▶ Dataset records:
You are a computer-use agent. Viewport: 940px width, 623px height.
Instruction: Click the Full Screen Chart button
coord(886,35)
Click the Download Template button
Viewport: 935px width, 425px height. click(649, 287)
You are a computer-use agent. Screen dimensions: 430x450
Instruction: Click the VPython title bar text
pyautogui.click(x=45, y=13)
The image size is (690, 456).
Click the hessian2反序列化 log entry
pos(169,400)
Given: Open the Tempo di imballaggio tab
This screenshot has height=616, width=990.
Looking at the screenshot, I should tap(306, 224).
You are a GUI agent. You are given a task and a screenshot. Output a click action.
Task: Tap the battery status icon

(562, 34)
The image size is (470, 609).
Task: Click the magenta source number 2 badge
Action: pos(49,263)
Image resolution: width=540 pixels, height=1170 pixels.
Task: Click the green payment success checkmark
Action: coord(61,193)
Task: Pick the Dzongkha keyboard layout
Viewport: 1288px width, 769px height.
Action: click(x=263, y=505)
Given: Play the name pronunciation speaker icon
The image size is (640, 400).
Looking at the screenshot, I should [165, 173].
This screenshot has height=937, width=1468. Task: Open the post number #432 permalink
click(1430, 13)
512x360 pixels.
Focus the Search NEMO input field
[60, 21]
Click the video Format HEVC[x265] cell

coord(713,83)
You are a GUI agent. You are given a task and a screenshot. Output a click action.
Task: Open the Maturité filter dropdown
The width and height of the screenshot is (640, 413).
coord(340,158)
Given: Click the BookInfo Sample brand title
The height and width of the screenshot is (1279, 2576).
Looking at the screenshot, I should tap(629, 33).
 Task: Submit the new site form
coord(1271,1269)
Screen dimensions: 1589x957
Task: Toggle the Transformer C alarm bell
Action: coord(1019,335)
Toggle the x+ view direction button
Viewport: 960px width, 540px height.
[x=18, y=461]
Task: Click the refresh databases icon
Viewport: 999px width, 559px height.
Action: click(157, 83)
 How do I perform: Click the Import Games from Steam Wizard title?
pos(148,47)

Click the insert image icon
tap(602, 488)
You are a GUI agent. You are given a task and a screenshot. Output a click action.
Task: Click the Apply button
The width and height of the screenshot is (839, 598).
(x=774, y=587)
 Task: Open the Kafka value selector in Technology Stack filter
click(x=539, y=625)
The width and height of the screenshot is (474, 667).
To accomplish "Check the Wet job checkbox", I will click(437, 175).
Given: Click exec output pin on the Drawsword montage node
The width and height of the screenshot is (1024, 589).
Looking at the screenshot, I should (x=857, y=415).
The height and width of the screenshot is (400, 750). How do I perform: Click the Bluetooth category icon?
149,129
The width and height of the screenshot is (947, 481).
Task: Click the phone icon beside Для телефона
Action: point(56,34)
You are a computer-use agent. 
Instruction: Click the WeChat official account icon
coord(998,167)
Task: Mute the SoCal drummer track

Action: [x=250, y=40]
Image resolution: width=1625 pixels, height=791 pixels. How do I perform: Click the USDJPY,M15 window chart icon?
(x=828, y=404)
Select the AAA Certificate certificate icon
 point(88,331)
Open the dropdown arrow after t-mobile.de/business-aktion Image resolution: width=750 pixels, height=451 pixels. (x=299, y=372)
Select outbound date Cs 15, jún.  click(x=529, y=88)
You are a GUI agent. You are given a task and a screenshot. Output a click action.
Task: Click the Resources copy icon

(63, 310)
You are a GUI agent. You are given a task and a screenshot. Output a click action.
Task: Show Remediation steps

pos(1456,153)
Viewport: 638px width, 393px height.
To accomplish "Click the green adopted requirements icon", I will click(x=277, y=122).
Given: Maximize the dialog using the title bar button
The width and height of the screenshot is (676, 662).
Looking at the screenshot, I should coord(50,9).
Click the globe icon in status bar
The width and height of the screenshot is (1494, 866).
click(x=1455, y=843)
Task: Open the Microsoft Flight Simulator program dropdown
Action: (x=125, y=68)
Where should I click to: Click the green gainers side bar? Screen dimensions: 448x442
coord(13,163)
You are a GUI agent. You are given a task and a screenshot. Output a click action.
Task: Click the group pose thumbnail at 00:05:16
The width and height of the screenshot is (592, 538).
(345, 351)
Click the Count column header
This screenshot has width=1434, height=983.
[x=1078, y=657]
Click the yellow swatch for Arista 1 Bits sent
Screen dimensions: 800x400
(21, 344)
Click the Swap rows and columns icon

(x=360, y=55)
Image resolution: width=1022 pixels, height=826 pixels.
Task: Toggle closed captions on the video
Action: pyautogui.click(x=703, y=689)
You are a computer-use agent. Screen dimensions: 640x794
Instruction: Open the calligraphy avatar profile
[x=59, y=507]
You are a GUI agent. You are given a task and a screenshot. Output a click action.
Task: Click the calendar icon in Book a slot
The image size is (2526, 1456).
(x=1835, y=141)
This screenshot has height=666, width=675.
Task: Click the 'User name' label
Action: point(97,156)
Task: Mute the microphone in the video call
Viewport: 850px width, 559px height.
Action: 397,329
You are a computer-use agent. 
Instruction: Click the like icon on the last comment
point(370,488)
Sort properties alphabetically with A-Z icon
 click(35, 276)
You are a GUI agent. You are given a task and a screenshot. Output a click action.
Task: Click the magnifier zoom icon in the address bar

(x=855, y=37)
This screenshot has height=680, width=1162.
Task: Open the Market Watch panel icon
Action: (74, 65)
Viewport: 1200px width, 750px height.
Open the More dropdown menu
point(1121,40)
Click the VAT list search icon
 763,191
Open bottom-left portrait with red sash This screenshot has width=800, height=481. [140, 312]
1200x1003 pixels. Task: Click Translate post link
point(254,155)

▶ Your goal: Could you reproduce all of the entries above exactly?

▶ Answer for the task:
You are a computer-use agent. Viewport: 940px width, 623px height.
Instruction: Click the Full Screen Chart button
coord(886,35)
Click the Download Template button
Viewport: 935px width, 425px height. click(649, 287)
You are a computer-use agent. Screen dimensions: 430x450
Instruction: Click the VPython title bar text
pyautogui.click(x=45, y=13)
The image size is (690, 456).
Click the hessian2反序列化 log entry
pos(169,400)
Given: Open the Tempo di imballaggio tab
This screenshot has height=616, width=990.
Looking at the screenshot, I should tap(306, 224).
You are a GUI agent. You are given a task and a screenshot. Output a click action.
Task: Tap the battery status icon

(562, 34)
The image size is (470, 609).
Task: Click the magenta source number 2 badge
Action: pos(49,263)
Image resolution: width=540 pixels, height=1170 pixels.
Task: Click the green payment success checkmark
Action: coord(61,193)
Task: Pick the Dzongkha keyboard layout
Viewport: 1288px width, 769px height.
Action: click(x=263, y=505)
Given: Play the name pronunciation speaker icon
The image size is (640, 400).
Looking at the screenshot, I should [165, 173].
This screenshot has height=937, width=1468. Task: Open the post number #432 permalink
click(1430, 13)
512x360 pixels.
Focus the Search NEMO input field
[60, 21]
Click the video Format HEVC[x265] cell

coord(713,83)
You are a GUI agent. You are given a task and a screenshot. Output a click action.
Task: Open the Maturité filter dropdown
The width and height of the screenshot is (640, 413).
coord(340,158)
Given: Click the BookInfo Sample brand title
The height and width of the screenshot is (1279, 2576).
Looking at the screenshot, I should tap(629, 33).
 Task: Submit the new site form
coord(1271,1269)
Screen dimensions: 1589x957
Task: Toggle the Transformer C alarm bell
Action: coord(1019,335)
Toggle the x+ view direction button
Viewport: 960px width, 540px height.
[x=18, y=461]
Task: Click the refresh databases icon
Viewport: 999px width, 559px height.
Action: click(157, 83)
 How do I perform: Click the Import Games from Steam Wizard title?
pos(148,47)

Click the insert image icon
tap(602, 488)
You are a GUI agent. You are given a task and a screenshot. Output a click action.
Task: Click the Apply button
The width and height of the screenshot is (839, 598).
(x=774, y=587)
 Task: Open the Kafka value selector in Technology Stack filter
click(x=539, y=625)
The width and height of the screenshot is (474, 667).
To accomplish "Check the Wet job checkbox", I will click(437, 175).
Given: Click exec output pin on the Drawsword montage node
The width and height of the screenshot is (1024, 589).
Looking at the screenshot, I should (x=857, y=415).
The height and width of the screenshot is (400, 750). How do I perform: Click the Bluetooth category icon?
149,129
The width and height of the screenshot is (947, 481).
Task: Click the phone icon beside Для телефона
Action: point(56,34)
You are a computer-use agent. 
Instruction: Click the WeChat official account icon
coord(998,167)
Task: Mute the SoCal drummer track

Action: [x=250, y=40]
Image resolution: width=1625 pixels, height=791 pixels. How do I perform: Click the USDJPY,M15 window chart icon?
(x=828, y=404)
Select the AAA Certificate certificate icon
 point(88,331)
Open the dropdown arrow after t-mobile.de/business-aktion Image resolution: width=750 pixels, height=451 pixels. (x=299, y=372)
Select outbound date Cs 15, jún.  click(x=529, y=88)
You are a GUI agent. You are given a task and a screenshot. Output a click action.
Task: Click the Resources copy icon

(63, 310)
You are a GUI agent. You are given a task and a screenshot. Output a click action.
Task: Show Remediation steps

pos(1456,153)
Viewport: 638px width, 393px height.
To accomplish "Click the green adopted requirements icon", I will click(x=277, y=122).
Given: Maximize the dialog using the title bar button
The width and height of the screenshot is (676, 662).
Looking at the screenshot, I should coord(50,9).
Click the globe icon in status bar
The width and height of the screenshot is (1494, 866).
click(x=1455, y=843)
Task: Open the Microsoft Flight Simulator program dropdown
Action: (x=125, y=68)
Where should I click to: Click the green gainers side bar? Screen dimensions: 448x442
coord(13,163)
You are a GUI agent. You are given a task and a screenshot. Output a click action.
Task: Click the group pose thumbnail at 00:05:16
The width and height of the screenshot is (592, 538).
(345, 351)
Click the Count column header
This screenshot has width=1434, height=983.
[x=1078, y=657]
Click the yellow swatch for Arista 1 Bits sent
Screen dimensions: 800x400
(21, 344)
Click the Swap rows and columns icon

(x=360, y=55)
Image resolution: width=1022 pixels, height=826 pixels.
Task: Toggle closed captions on the video
Action: pyautogui.click(x=703, y=689)
You are a computer-use agent. Screen dimensions: 640x794
Instruction: Open the calligraphy avatar profile
[x=59, y=507]
You are a GUI agent. You are given a task and a screenshot. Output a click action.
Task: Click the calendar icon in Book a slot
The image size is (2526, 1456).
(x=1835, y=141)
This screenshot has height=666, width=675.
Task: Click the 'User name' label
Action: point(97,156)
Task: Mute the microphone in the video call
Viewport: 850px width, 559px height.
Action: 397,329
You are a computer-use agent. 
Instruction: Click the like icon on the last comment
point(370,488)
Sort properties alphabetically with A-Z icon
 click(35, 276)
You are a GUI agent. You are given a task and a screenshot. Output a click action.
Task: Click the magnifier zoom icon in the address bar

(x=855, y=37)
This screenshot has height=680, width=1162.
Task: Open the Market Watch panel icon
Action: (74, 65)
Viewport: 1200px width, 750px height.
Open the More dropdown menu
point(1121,40)
Click the VAT list search icon
 763,191
Open bottom-left portrait with red sash This screenshot has width=800, height=481. [140, 312]
1200x1003 pixels. Task: Click Translate post link
point(254,155)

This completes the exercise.